The latest data reveals that the UK economy shrank by 0.1 per cent in January, driven by weak performance in manufacturing and construction. Poor weather conditions also played a role in the decline, further dampening economic activity.
“With the current trajectory, recession risks are rising by the day,” warned Nigel Green, CEO of deVere Group.
Despite these concerns, the ONS reported that real household disposable income per person rose by 1.7 per cent in the fourth quarter of 2024, suggesting consumers had more money to spend at the end of the year.
Headline inflation edged down slightly from three per cent to 2.8 per cent, but economists warn that this offers little relief for broader economic concerns.
The Bank of England expects inflation to rise again through 2025, keeping pressure on households and businesses. At the same time, UK interest rates remain high, making borrowing more expensive and slowing down investment and growth.
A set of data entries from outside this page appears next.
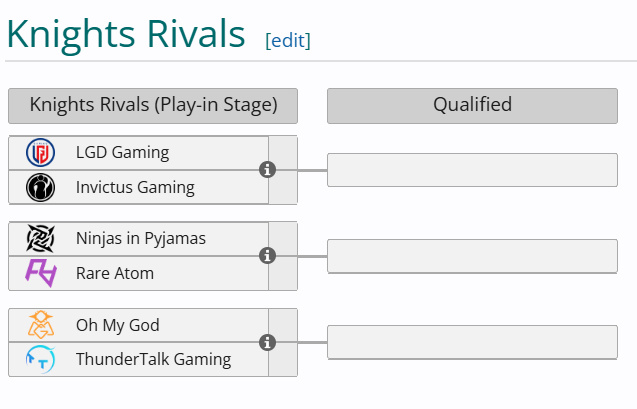Click the Qualified column header
Viewport: 637px width, 409px height.
472,106
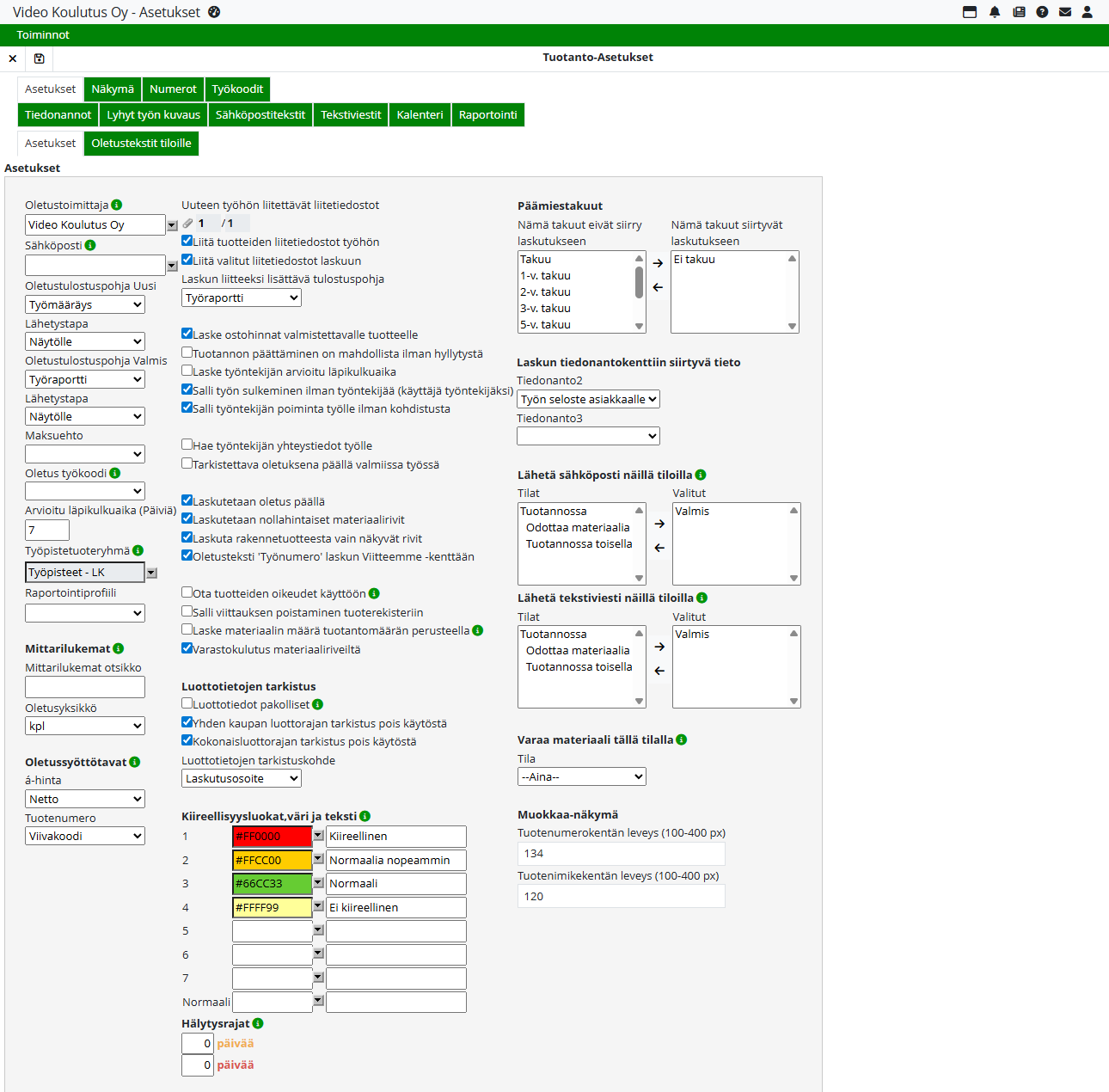The width and height of the screenshot is (1109, 1092).
Task: Tick Hae työntekijän yhteystiedot työlle
Action: [187, 445]
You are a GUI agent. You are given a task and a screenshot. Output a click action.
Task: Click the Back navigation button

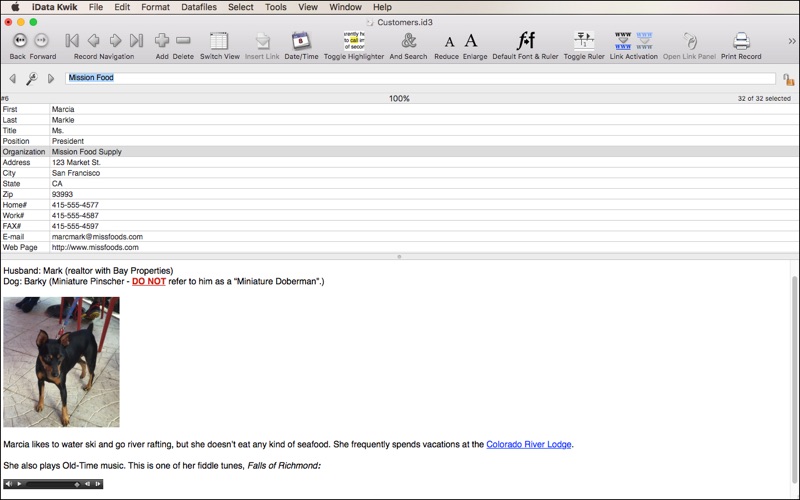tap(19, 40)
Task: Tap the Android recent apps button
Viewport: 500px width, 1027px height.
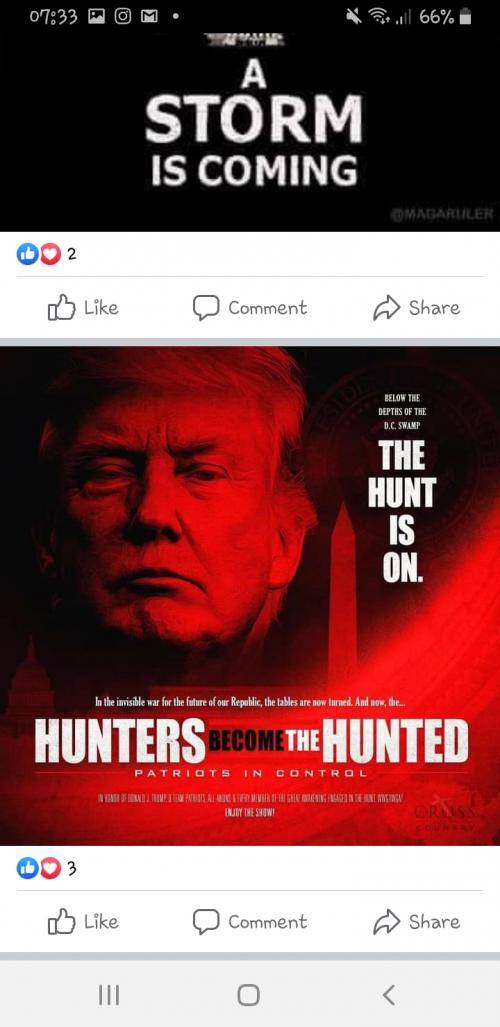Action: (109, 995)
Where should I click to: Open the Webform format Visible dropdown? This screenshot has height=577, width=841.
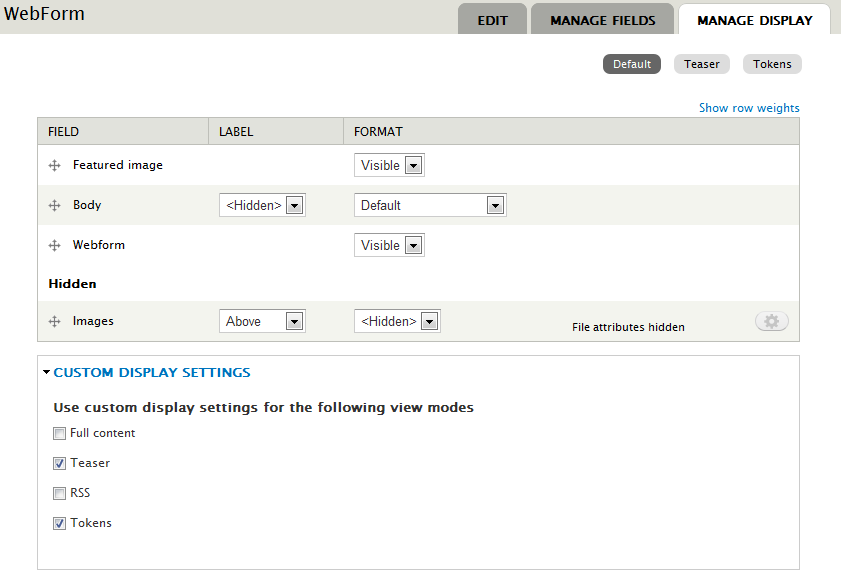[x=389, y=245]
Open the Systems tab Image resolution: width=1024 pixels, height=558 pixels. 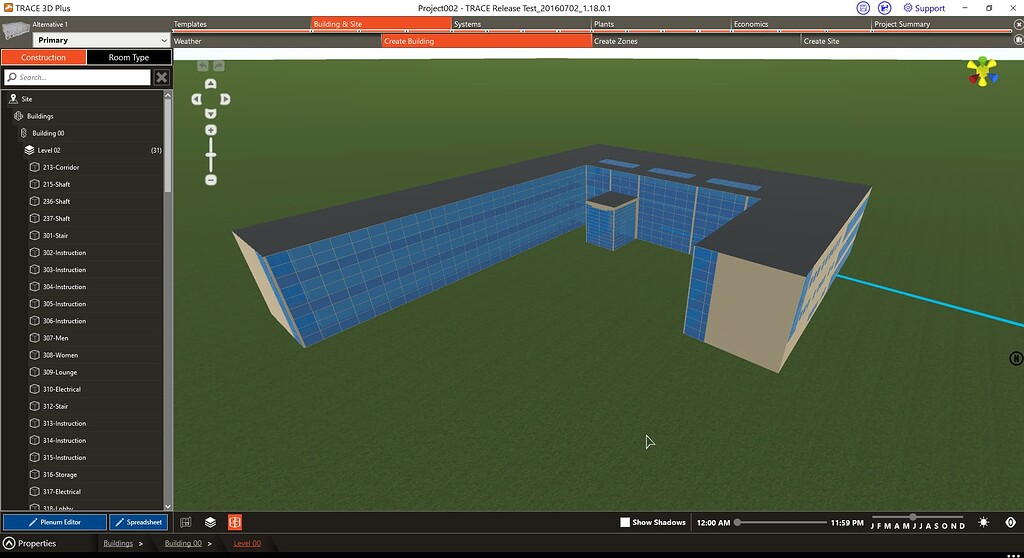pos(467,24)
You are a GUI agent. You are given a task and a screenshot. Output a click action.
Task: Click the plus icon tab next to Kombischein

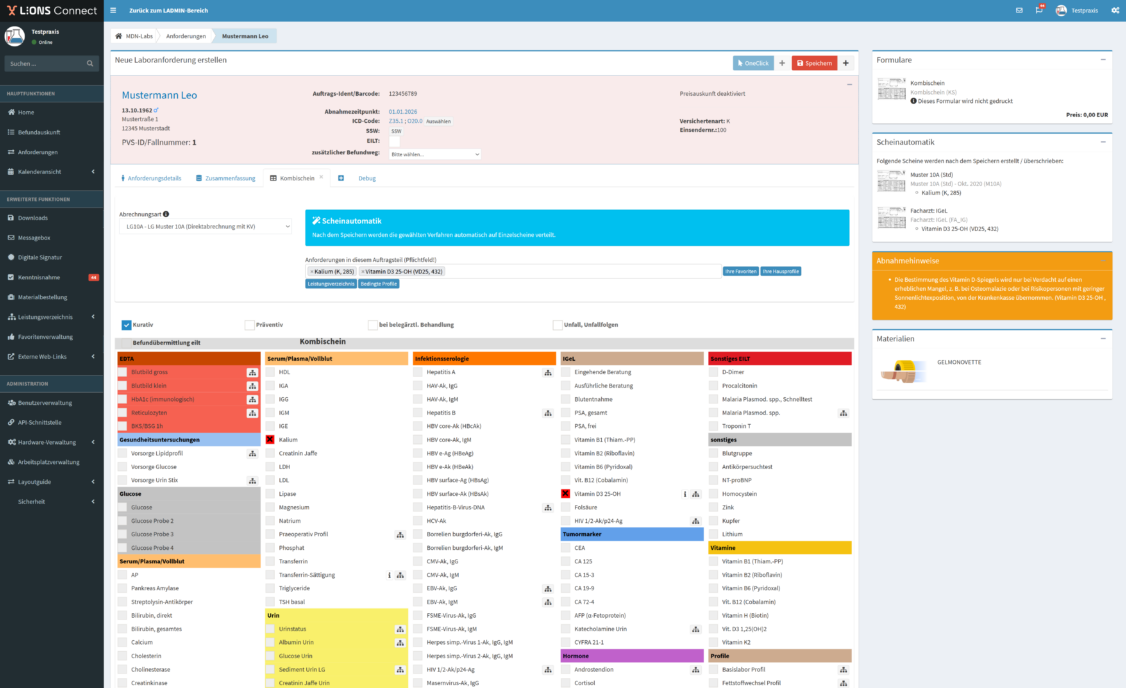click(341, 178)
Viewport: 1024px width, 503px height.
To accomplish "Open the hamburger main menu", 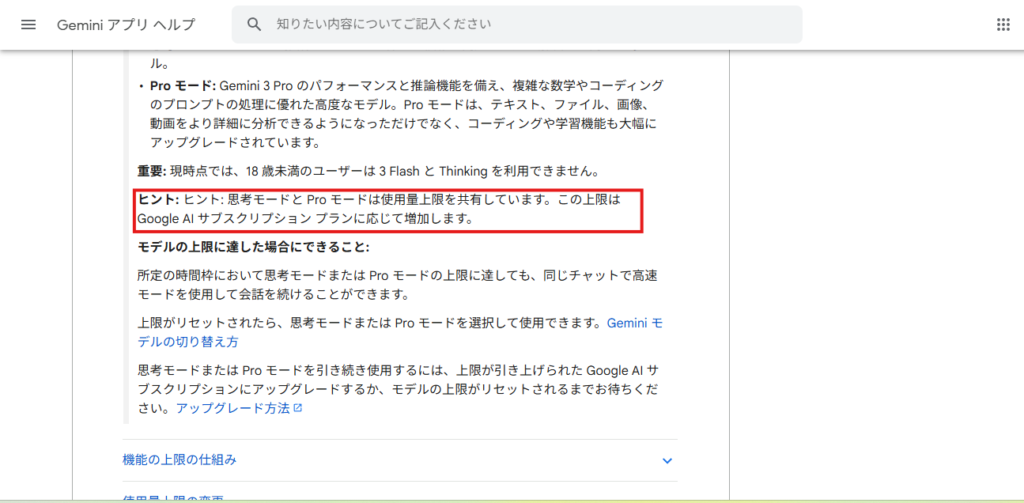I will tap(28, 24).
This combination of persistent inflation and costly borrowing is making it harder for the economy to recover, increasing fears that the UK could slip into recession.
The Treasury has little room to manoeuvre, as government borrowing is running higher than expected. The £9.9bn fiscal buffer has already been wiped out, forcing ministers to prepare for spending cuts.
Government departments will see limited funding increases of just 1.3 per cent per year, while benefits are expected to be reduced. The Government is also considering cutting 10,000 civil service jobs to reduce costs.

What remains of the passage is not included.